Most of the patients in our series had a functioning supratentorial shunt system which made the lateral and third ventricles small, so in our opinion, a suboccipital approach to the fourth ventricle seems more logical and less risky. Also, the key to internally decompress the fourth ventricle into the posterior cisternal spaces is a wide exposure and diligent arachnoid dissection.

The fenestration of fourth ventricle has been successfully attempted with endoscopy, especially in pediatric cases with primary fourth ventricle obstruction. [12, 16, 17] However, in patients with severe adhesions following arachnoiditis open microsurgical arachnoid dissection provides a wider view and better accessibility at opening multiple outlets by arachnoid dissection.
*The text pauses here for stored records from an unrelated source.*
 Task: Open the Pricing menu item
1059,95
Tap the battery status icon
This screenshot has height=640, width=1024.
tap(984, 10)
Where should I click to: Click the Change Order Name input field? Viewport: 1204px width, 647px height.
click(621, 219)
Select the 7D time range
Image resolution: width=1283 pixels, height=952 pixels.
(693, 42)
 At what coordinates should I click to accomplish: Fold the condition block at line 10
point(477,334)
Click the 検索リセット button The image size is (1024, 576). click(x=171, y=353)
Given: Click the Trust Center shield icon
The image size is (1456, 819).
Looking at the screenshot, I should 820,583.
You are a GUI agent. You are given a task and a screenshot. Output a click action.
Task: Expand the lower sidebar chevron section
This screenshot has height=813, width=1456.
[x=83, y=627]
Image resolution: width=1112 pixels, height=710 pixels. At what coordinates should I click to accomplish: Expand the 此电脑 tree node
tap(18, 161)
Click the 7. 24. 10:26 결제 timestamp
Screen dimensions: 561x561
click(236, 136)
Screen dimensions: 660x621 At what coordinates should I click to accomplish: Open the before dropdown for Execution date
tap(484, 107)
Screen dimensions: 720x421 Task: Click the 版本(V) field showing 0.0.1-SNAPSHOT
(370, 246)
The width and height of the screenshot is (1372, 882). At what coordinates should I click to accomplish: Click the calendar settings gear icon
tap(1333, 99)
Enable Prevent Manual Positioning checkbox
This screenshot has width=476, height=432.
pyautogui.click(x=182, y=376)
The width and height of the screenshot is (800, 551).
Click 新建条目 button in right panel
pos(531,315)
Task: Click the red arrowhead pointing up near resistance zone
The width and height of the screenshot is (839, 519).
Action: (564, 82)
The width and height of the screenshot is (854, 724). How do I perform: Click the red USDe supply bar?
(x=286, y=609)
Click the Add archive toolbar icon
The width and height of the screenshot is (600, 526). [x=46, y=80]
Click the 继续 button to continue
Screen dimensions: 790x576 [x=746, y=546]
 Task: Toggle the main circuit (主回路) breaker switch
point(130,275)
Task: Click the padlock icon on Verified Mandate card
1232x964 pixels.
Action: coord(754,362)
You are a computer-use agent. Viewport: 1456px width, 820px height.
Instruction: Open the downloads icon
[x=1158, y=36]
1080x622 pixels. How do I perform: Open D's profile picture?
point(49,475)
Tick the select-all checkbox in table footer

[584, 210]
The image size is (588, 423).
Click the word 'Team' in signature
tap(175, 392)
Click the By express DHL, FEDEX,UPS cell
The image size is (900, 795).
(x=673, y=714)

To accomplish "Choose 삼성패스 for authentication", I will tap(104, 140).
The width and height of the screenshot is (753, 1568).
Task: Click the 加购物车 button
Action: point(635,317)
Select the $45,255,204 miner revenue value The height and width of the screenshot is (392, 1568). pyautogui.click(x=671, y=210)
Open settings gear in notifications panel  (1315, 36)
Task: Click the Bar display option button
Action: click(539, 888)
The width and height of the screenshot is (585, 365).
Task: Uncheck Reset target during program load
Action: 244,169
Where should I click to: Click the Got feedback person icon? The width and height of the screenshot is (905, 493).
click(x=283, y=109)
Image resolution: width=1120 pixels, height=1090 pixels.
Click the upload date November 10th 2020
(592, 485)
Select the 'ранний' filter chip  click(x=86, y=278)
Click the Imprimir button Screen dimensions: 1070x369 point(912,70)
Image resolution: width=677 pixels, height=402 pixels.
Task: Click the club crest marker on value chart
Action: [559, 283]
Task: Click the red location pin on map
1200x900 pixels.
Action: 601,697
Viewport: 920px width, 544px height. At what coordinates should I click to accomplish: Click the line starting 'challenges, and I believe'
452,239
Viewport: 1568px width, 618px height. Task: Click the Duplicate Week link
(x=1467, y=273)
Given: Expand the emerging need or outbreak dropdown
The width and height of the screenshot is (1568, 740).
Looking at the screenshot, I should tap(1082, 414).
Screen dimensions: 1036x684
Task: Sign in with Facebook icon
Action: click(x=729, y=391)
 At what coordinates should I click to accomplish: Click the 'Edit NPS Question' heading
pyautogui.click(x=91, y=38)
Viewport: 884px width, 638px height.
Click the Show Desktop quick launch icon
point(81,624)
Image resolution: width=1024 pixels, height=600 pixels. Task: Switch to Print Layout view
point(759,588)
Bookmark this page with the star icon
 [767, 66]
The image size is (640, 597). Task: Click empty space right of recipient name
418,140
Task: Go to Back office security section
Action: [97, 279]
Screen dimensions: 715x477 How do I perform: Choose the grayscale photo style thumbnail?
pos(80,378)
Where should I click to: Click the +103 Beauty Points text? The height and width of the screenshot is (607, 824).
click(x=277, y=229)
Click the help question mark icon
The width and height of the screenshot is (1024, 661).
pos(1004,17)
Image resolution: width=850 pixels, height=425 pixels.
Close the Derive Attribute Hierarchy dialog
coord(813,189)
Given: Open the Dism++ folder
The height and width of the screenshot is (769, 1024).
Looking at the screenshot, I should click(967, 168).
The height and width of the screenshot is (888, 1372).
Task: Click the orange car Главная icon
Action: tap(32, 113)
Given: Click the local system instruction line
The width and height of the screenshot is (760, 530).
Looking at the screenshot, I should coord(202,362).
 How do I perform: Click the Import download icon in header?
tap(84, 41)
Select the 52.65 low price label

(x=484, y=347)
We believe by opting for microsurgical opening of the foramen of Magendie and cisternal dissection, a fourth ventricle shunt or a complicated endoscopy with aqueductal stent can be avoided.

Only one patient developed a pseudomeningocele following surgery which was managed non-surgically. None of our patients developed wound dehiscence or infection following surgery. We did not observe any perioperative complications during the hospital stay as seen with shunts (brainstem injury or hemorrhage) or aqueductoplasty (ophthalam-oparesis). There were no recurrences in the follow-up period.

On follow-up, clinical improvement was noted in 9/11 patients (81.81%). The decompression provided by craniectomy and C1 arch excision help in alleviating the progression of syrinx. Post-operative reduction in the size of the fourth ventricle on imaging has been observed only in three-fourths of the patients. [8, 26] The elasticity of the ventricular walls may decrease over time, and with prolonged compression, TFV can also cause loss of cerebellar volume. These might explain the lack of reduction in ventricle size. In our series, the ventricular size decreased in 72.72% patients. However, once the patency of the fourth ventricular outlets is established, the intraventricular pressure decreases with resultant reduction in the mass effect over the brainstem. The symptomatic and neurological improvement is a testimony to this theory. [8]

The limitation of our study is the small sample size of the cases. Due to the rarity of the disease, it is difficult to elucidate the natural course and outcome comparisons with different surgical strategies. Long term follow-up studies are required comparing the advantages of endoscopy versus open surgery in both pediatric and adult subjects.

Conclusion

TFV is a rare but difficult condition to treat. Most patients have a history of prior CSF diversion procedure. The presence of associated syrinx presents a further surgical challenge. A variety of treatment options have been described in literature with varying outcomes. We believe an open posterior fenestration of the fourth ventricle provides a technically simple, safe, effective, and a more physiological option for TFV. The addition of C1 arch decompression is a key in cases with associated syrinx.